In certain aspects, the present invention relates to intrinsically heterobifunctional polyamide oligomers that serve, inter alia, as a replacement to PEG, because they have superior properties. In these aspects, the oligomeric structures defined herein provide the following surprising advantages over PEG. First, unlike PEG which exists as a distribution of molecular weights, the oligomers of the present invention are of known molecular weights. Second, the present invention relates to biodegradable oligomeric material. Third, the present oligomers are intrinsically heterobifunctional bridges that can be used without the need to activate the end groups as in PEG polymers. Fourth, the present oligomers are hydrophilic, thereby providing a convenient way to keep other material in solution. There are other advantages of this invention which will be apparent to those skilled in the art.
In yet another aspect, this invention relates to a liposome, a micelle, a virosome, a lipid-nucleic acid particle, or other drug delivery composition containing a lipid conjugated to the polyamide oligomer of Formula II or Formula IV.
In yet another aspect, a liposome, a micelle, a virosome, a lipid-nucleic acid particle, or other drug delivery composition contains surface-bound ligand molecules, targeting vectors, antibodies or reporter molecules to bind to specific target tissues or cells.
In another aspect, the compound of Formula II or Formula IV is a bridge, i.e., a linker molecule, with at least one ligand molecule (e.g., an antibody) covalently attached thereto. In a presently preferred embodiment, the compound of Formula II or Formula IV is a bridge with at least two ligand molecules (e.g., an antibody and a therapeutic peptide) covalently attached thereto.

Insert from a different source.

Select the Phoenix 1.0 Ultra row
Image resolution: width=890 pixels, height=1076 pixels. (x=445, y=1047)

In still yet another aspect, this invention relates to a liposome, a micelle, a virosome, a lipid-nucleic acid particle, or other drug delivery composition for administering a bioactive agent via the bloodstream.

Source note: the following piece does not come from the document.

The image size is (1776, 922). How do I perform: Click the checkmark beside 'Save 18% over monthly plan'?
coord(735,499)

In another aspect, this invention relates to a method of enhancing the blood-circulation time of liposomes, micelles, virosomes, lipid-nucleic acid particles or other lipidized drug delivery compositions administered intravenously. The enhanced circulation time is achieved by adding to the liposomes, micelles, virosomes, lipid-nucleic acid particles or other drug delivery compositions an amphipathic lipid derivatized with a compound of Formula II or Formula IV.
Other features, objects and advantages of the invention and its preferred embodiments will become apparent from the detailed description which follows.